Ricarda richtete sich im Bett auf. Eigentlich konnte nichts sein. Sie war sich sicher, abgeschlossen zu haben, außerdem wäre sie garantiert aufgewacht, wenn sich jemand an der Tür zu schaffen gemacht hätte. Sie war nicht die Einzige, die einen Schlüssel zur Wohnung hatte. Steffen und Ines besaßen auch einen. Wenn ihrer aber im Schloss steckte, konnte kein anderer aufschließen. Aber steckte ihr Schlüssel wirklich im Schloss? Beinahe zornig warf Ricarda die Decke beiseite und wollte aufstehen, da überfiel sie ein massiver Schmerz im Unterleib, dass sie sich krümmte und sitzen bleiben musste. Der Krampf war schnell vorbei, doch er hatte Erinnerungen wachgerufen. Erinnerungen an die Zeit kurz nach der ersten Entbindung, in der die Frauenärztin ihr bescheinigt hatte, dass alles wieder in Ordnung sei. Körperlich mochte das zugetroffen haben, doch Ricarda hatte eine Ahnung, woher dieser Schmerz kam. Es war das Gefühl, als wenn jemand in ihr Innerstes gegriffen und etwas herausgerissen hätte.
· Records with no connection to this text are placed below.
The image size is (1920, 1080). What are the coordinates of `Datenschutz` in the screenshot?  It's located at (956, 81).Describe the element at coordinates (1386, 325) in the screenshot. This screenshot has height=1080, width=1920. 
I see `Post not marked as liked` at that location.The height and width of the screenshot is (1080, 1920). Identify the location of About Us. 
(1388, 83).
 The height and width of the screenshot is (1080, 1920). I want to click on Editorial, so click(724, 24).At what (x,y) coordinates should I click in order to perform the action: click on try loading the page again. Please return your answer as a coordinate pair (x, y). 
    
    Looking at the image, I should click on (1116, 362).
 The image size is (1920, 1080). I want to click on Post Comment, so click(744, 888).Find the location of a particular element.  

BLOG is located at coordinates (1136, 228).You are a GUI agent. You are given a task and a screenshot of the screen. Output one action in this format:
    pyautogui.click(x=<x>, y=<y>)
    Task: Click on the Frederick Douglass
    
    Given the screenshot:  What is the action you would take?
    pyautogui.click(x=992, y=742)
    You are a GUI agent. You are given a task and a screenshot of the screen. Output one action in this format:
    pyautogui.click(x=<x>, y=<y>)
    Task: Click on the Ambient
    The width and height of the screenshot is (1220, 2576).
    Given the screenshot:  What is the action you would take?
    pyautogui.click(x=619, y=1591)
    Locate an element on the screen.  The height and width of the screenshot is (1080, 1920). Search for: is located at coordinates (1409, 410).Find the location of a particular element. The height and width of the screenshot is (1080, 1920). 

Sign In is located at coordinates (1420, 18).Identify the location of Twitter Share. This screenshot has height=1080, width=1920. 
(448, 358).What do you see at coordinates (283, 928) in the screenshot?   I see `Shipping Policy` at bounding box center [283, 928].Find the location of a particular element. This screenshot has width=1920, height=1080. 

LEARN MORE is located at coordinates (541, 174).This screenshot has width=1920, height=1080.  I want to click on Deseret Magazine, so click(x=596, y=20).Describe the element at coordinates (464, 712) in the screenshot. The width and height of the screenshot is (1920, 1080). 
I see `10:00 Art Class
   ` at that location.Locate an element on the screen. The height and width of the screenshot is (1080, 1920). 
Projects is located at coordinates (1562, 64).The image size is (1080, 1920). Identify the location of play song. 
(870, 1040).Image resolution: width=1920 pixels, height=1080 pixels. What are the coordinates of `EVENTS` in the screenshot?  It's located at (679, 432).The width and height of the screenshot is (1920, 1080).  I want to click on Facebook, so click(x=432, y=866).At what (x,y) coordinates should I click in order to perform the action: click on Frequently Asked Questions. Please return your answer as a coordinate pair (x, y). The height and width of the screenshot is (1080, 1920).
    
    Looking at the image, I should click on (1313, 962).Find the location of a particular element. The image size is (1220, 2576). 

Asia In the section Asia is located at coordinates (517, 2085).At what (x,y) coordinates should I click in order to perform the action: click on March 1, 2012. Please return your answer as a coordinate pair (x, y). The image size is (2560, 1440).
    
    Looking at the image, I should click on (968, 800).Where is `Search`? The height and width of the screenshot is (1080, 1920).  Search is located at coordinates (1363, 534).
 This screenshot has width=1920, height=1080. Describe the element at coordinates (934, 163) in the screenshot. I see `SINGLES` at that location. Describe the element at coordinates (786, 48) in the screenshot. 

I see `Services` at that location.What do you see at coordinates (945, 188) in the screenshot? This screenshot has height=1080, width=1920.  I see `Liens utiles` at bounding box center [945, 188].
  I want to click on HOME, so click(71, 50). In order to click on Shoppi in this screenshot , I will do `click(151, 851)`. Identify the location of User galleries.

Nein, sie durfte nicht wieder damit anfangen, durfte sich nicht hineinsteigern. Sie musste cool bleiben, wie man heutzutage sagte. Ricarda stand jetzt doch langsam auf und tastete sich in den Flur. Die Tür war abgeschlossen, der Schlüssel steckte, alles war wie immer. Sie ging zurück ins Schlafzimmer und sah jetzt erst auf die Uhr an ihrem Weckradio. Es war schon kurz vor zwölf Uhr mittags. Ricarda stöhnte auf. Das mochte sie überhaupt nicht. Der halbe Tag war vergeudet. Aus dem Frühstück würde ein Mittagessen werden. Und ehe man sich versah, war es schon wieder dunkel. Außerdem telefonierte sie meist am Sonntagvormittag mit Ines. Hatte sie das Telefonklingeln womöglich überhört?
Ricarda zog sich den Morgenmantel über, dabei fiel ihr Blick in den Spiegel. Sie ging näher heran, betrachtete missmutig ihr Spiegelbild, die Schwellungen unter den Augen, und zupfte sich mit dem Zeigefinger die Haut an den Augenwinkeln glatt. Abgenommen hatte sie, auf keine gut Art. Sie sah abgekämpft aus. Dann schob sie sich die Hände ins Haar und versuchte es ein wenig aufzulockern. Als das Telefon zu klingeln begann, ging sie rasch ins Wohnzimmer.
»Na, du!«, begann sie, doch es war nicht Ines, mit der sie sprach.
»Ich bin’s, Steffen!«
»Ist was passiert?«, fragte Ricarda sofort, denn es war ungewöhnlich, dass er um diese Zeit anrief, und schon sein Tonfall versprach Ungutes.
»Also, ich weiß nicht, wie ich anfangen soll. Ich habe lange überlegt.«
»Steffen!«, ermahnte ihn Ricarda, sie hasste dieses Herumdrucksen. Etwas Schlechtes wurde dadurch auch nicht besser.
»Also, sag mal, was hast du dir denn dabei gedacht?«, fragte Steffen.
»Wobei?« Ricarda wollte Zeit schinden. Es konnte doch nicht sein, dass er schon von ihrem Besuch bei der Polizei wusste. Oder hatte Yvonne ihm davon erzählt? Die beiden kannten sich doch gar nicht persönlich.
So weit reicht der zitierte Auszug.